To date, Wang Jiang has curated over one hundred contemporary art exhibitions and has edited and designed numerous art publications. His research and writing topics include: the revival and narrative reconstruction of figurative painting; material experiments and the turn toward new materialism; the infiltration of screen culture into easel painting; the tension between globalization and Eastern aesthetics; the visualization of social movements and collective memory; and the deconstruction and rewriting of art historical genealogies.

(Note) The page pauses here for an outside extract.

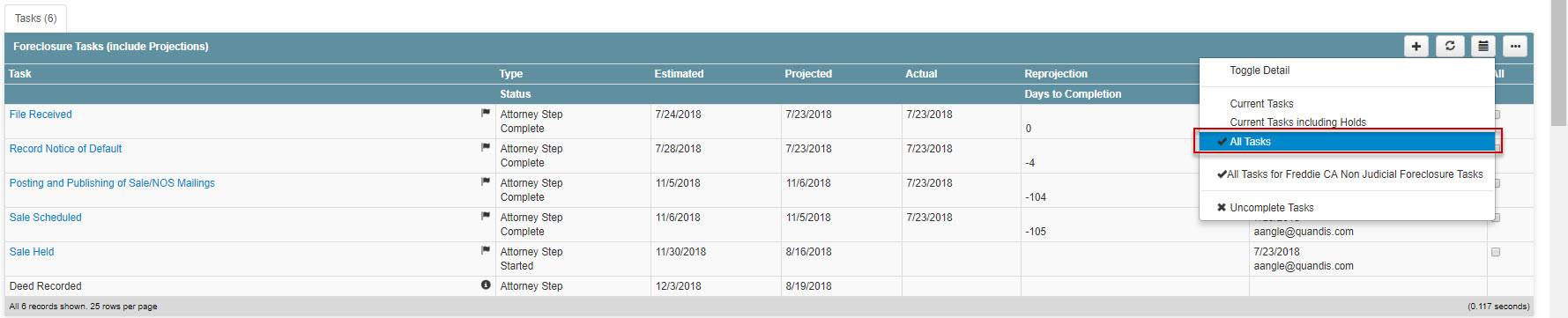Open the Tasks (6) tab
Image resolution: width=1568 pixels, height=318 pixels.
coord(36,18)
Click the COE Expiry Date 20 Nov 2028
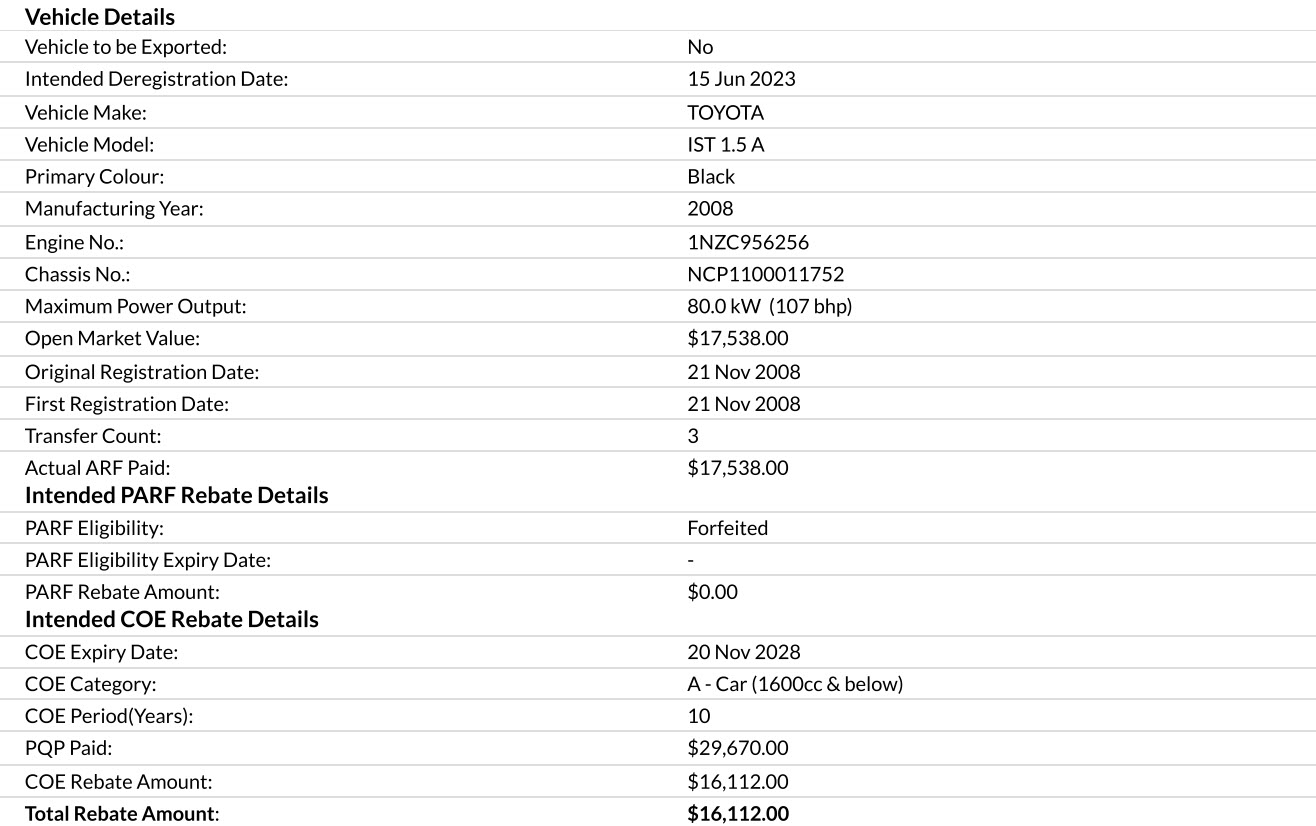This screenshot has height=826, width=1316. [x=743, y=652]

His art criticism has been widely published in professional media outlets such as Artnet, Artnews, Artbaba, ArtAlpha, and Hi Art, as well as on the official platforms of major art institutions. His recent critical essays on individual artists include: Yuan Yunsheng, Ma Kelu, Wu Weijia, Meng Luding, Wang Yuping, Liu Fengzhi, Wang Yin, Yang Maoyuan, Mao Yan, Ma Ke, Wang Mai, Huang Yuxing, Wang Yabin, Qin Qi, Chen Yujun, Guan Yinfu, Yan Bing, Xia Yu, Gao Yu, Qi Wenzhang, Chen Baihao, Yan Shilin, Ge Hui, Huang Liang, Lü Song, Xu Hongxiang, Zhong Wei, and Liu Haichen.

Since 2024, Wang Jiang has been conducting in-depth interviews, research, and systematic mapping of the "Screen Generation," endeavoring to construct the core concepts and theoretical framework of post-screen painting on this basis.